• Assignment:
Going through the data below, copy out each line where the word "agent" shows up.
-------- Input data
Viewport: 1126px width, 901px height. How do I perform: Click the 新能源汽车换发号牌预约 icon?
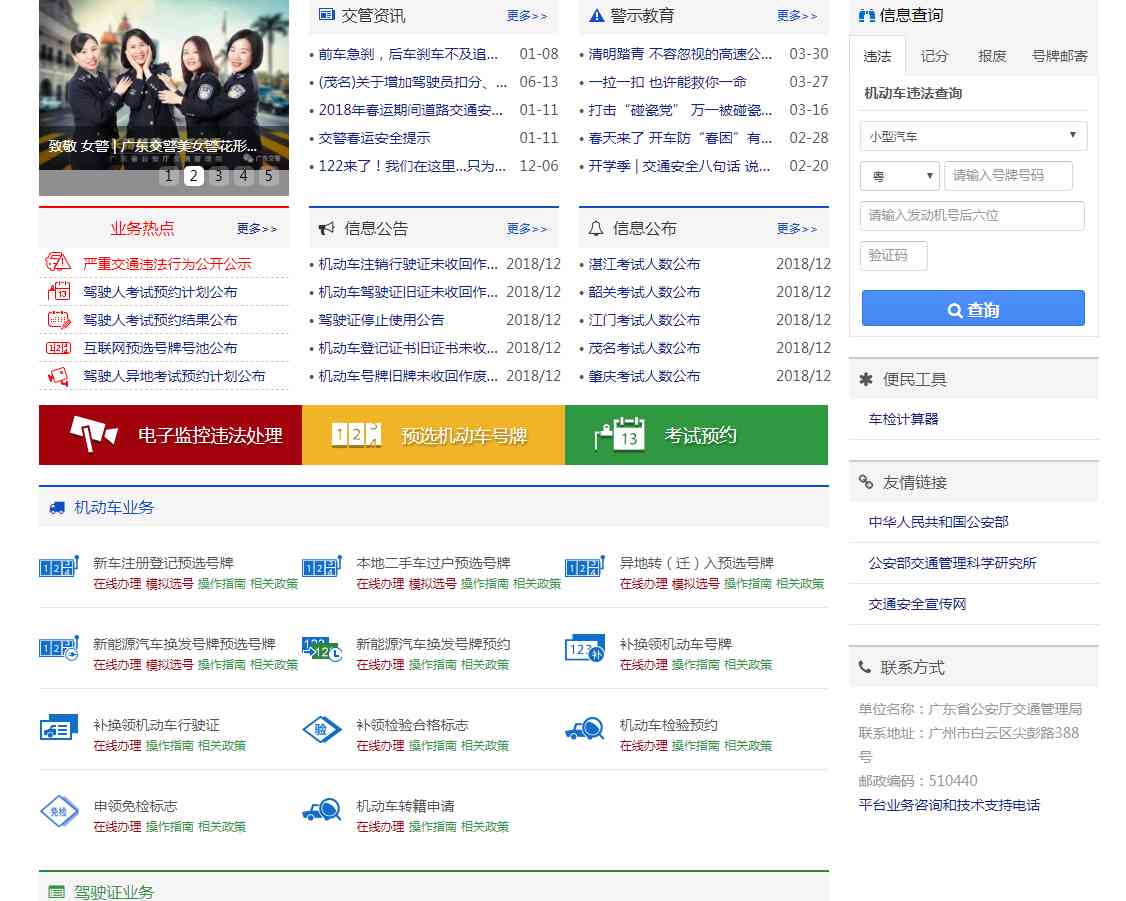(321, 649)
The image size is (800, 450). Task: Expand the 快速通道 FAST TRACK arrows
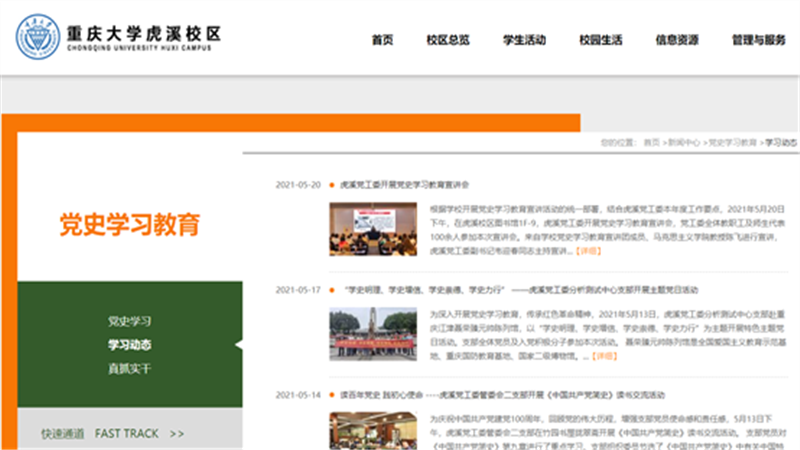177,434
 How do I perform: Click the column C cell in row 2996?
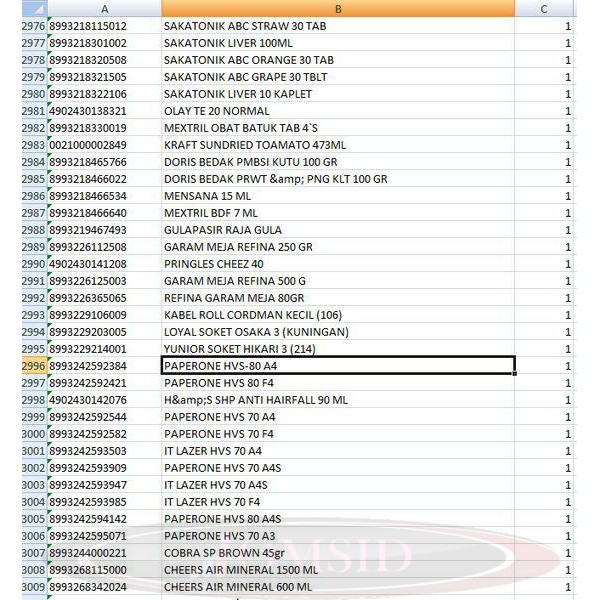point(543,366)
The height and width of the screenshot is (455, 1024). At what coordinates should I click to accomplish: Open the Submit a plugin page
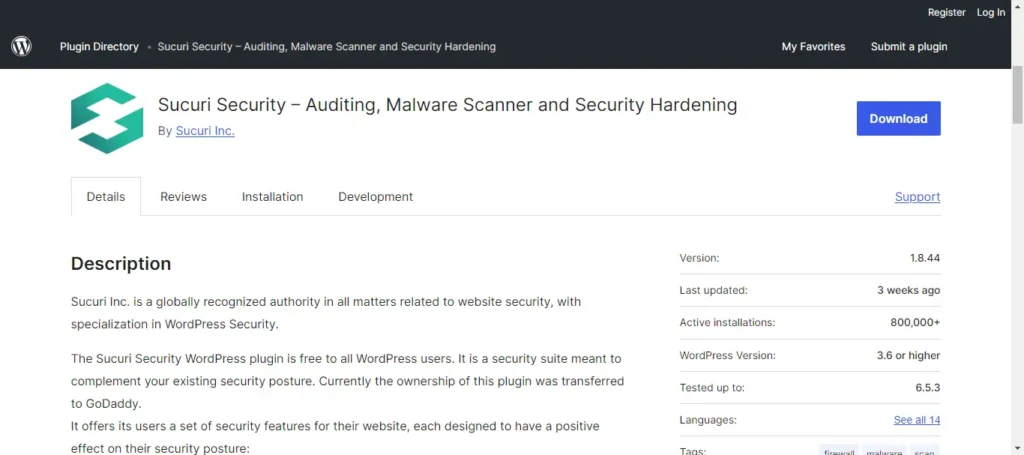click(x=908, y=46)
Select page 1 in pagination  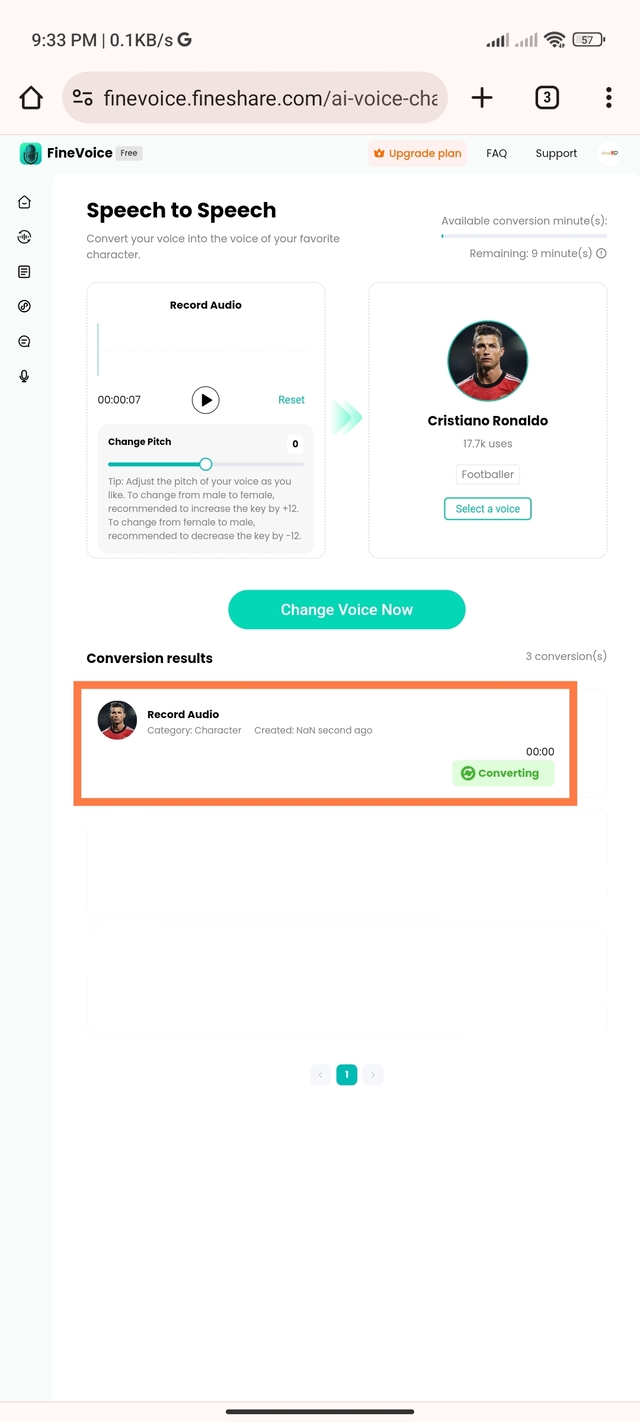pyautogui.click(x=346, y=1075)
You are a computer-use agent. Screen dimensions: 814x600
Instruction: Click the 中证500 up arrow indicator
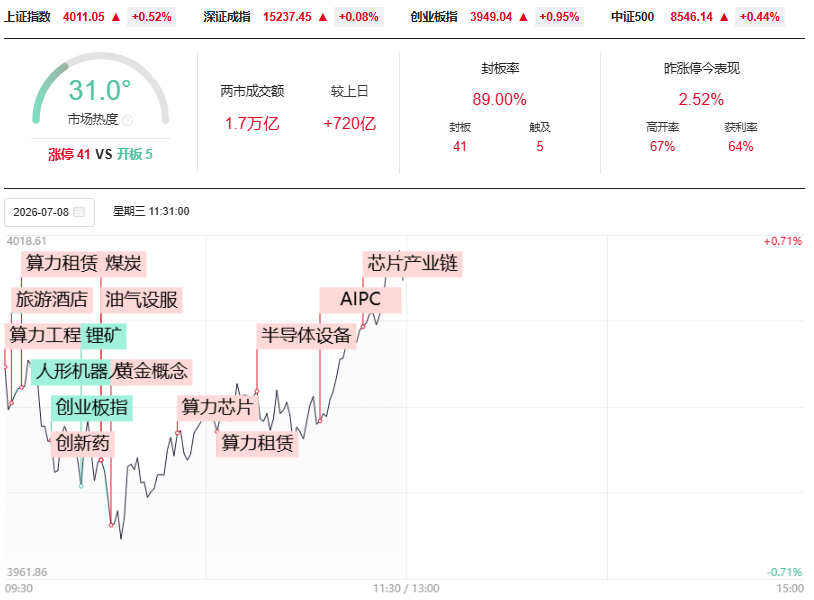click(724, 17)
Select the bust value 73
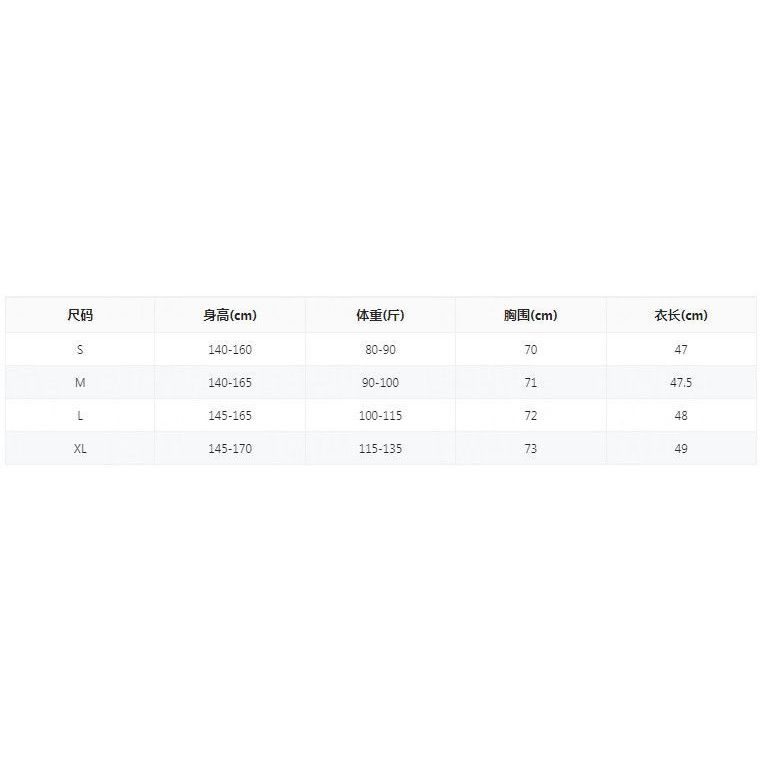 531,449
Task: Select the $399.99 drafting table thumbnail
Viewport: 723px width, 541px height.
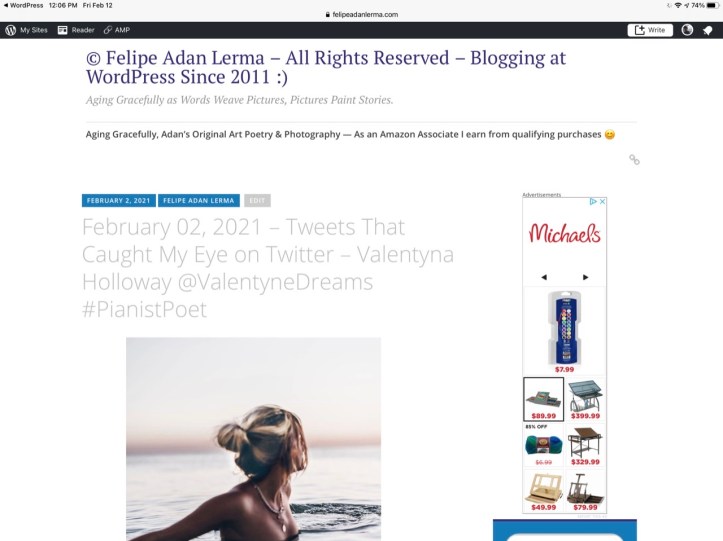Action: pyautogui.click(x=585, y=399)
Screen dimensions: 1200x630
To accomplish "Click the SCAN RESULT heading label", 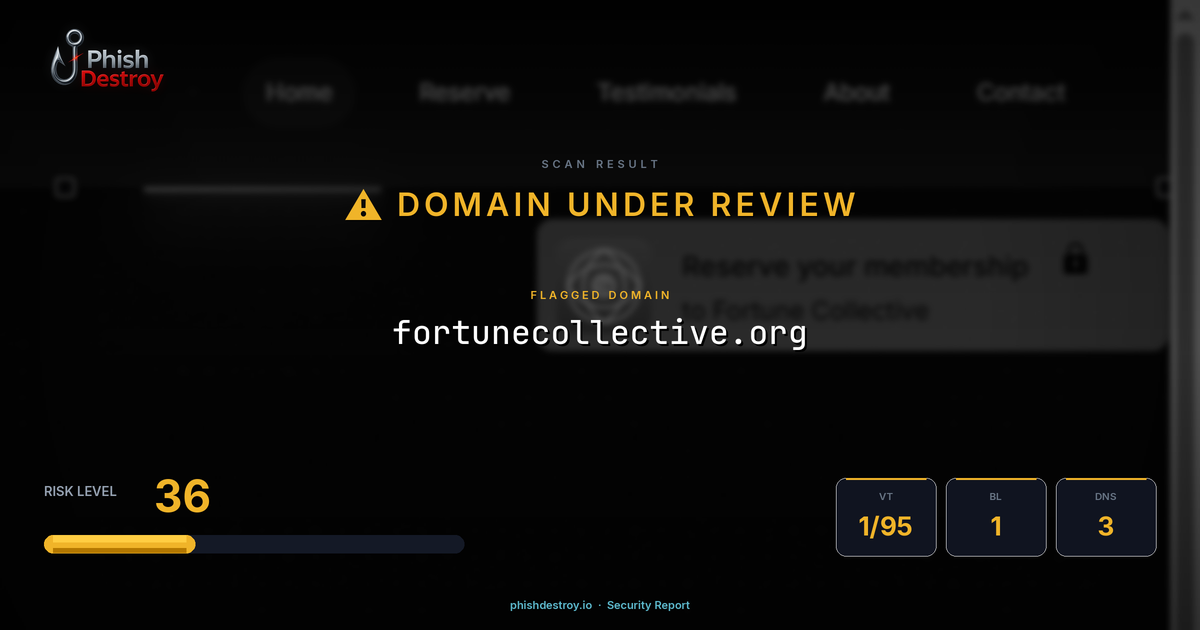I will tap(600, 164).
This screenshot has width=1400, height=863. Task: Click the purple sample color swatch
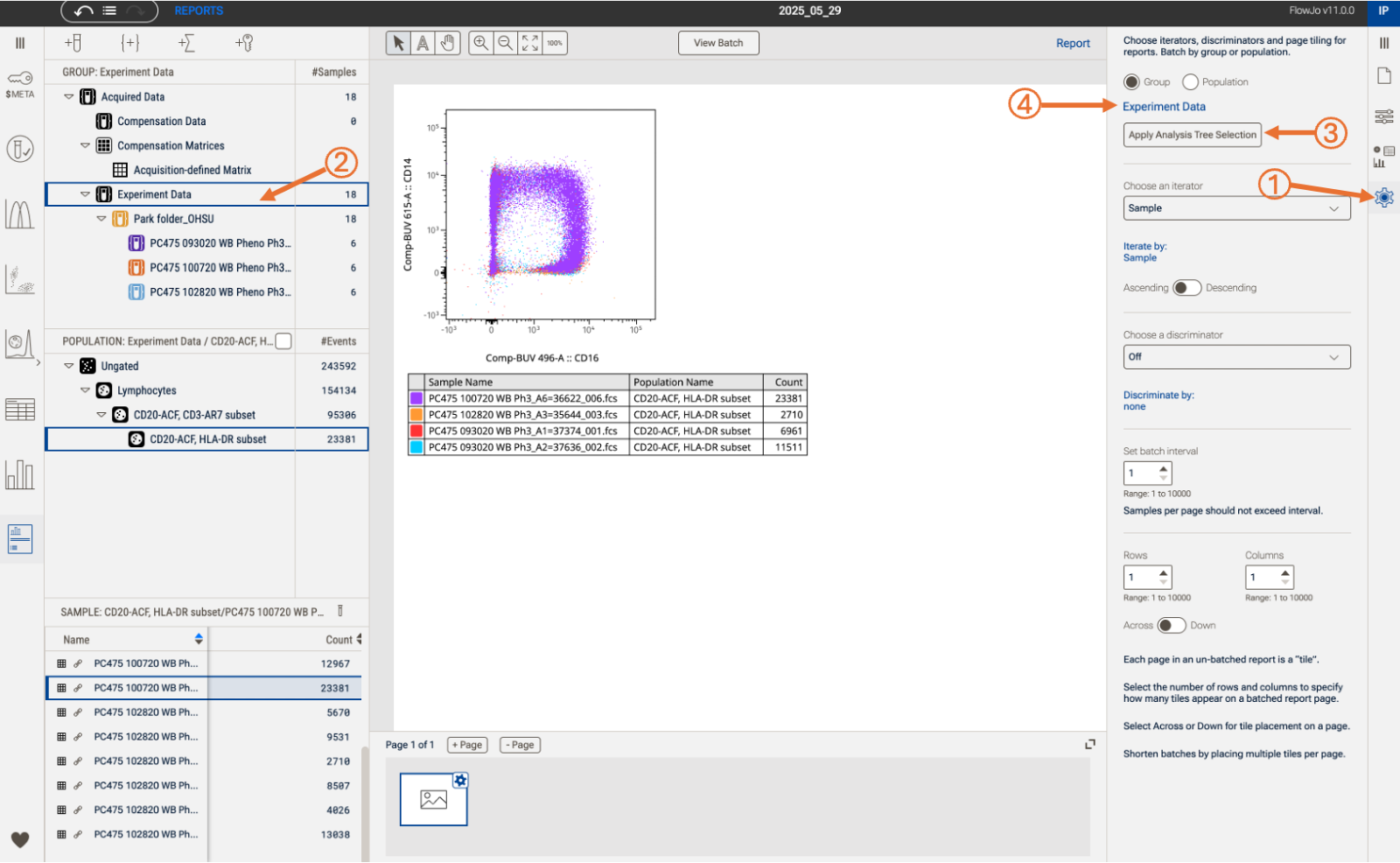pos(416,398)
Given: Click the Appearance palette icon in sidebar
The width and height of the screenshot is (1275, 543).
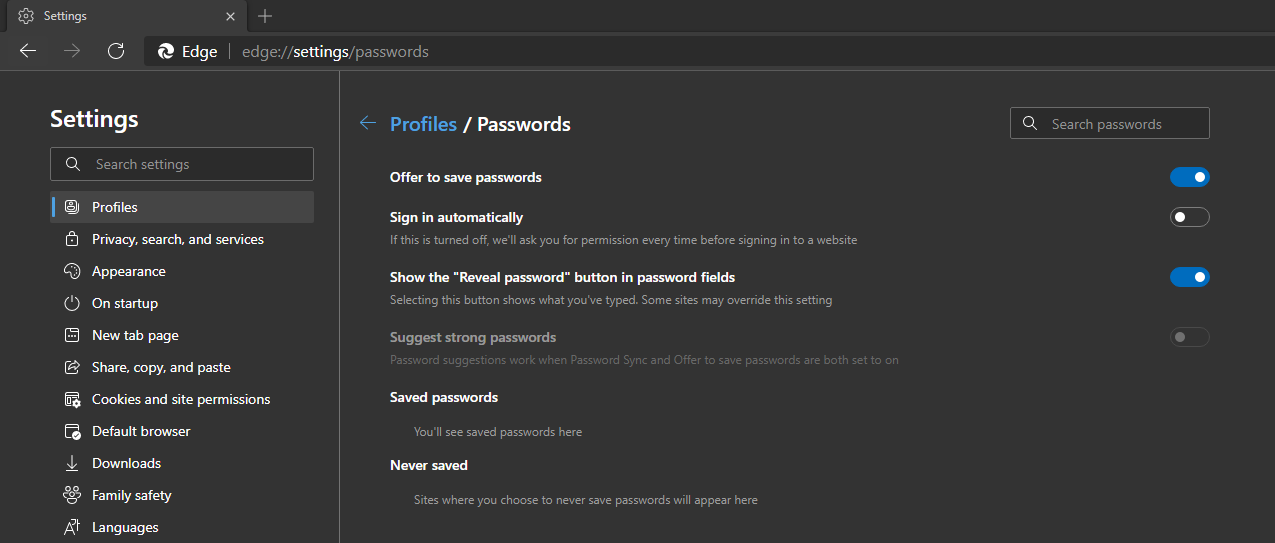Looking at the screenshot, I should 72,271.
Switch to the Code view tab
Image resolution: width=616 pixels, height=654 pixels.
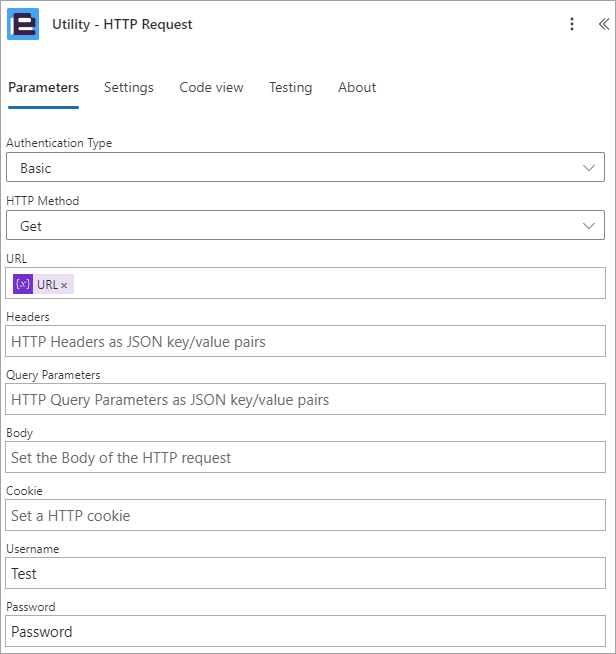211,87
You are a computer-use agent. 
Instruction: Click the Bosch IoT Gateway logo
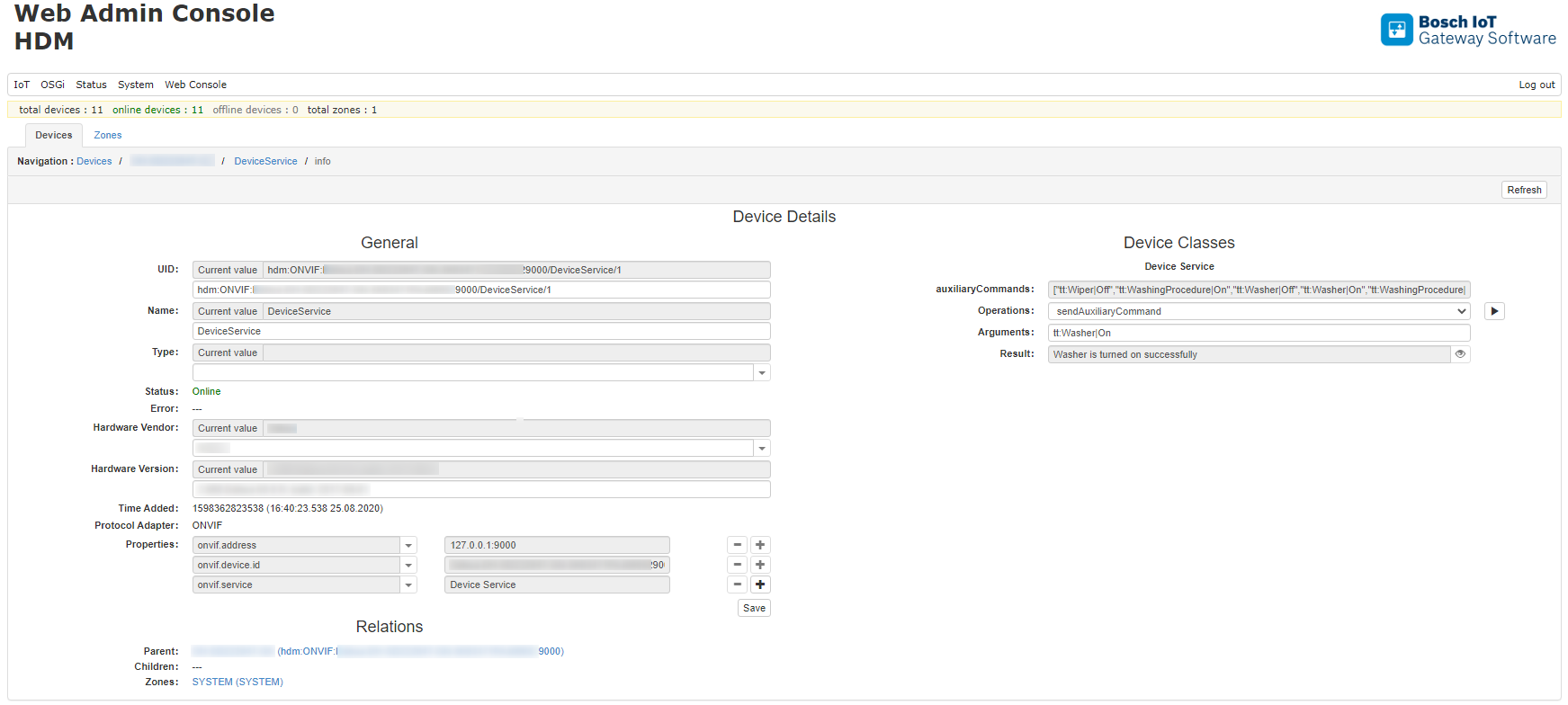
----------------
• Response to this exercise:
You are a computer-use agent. Screen dimensions: 814x600
You are a computer-use agent. 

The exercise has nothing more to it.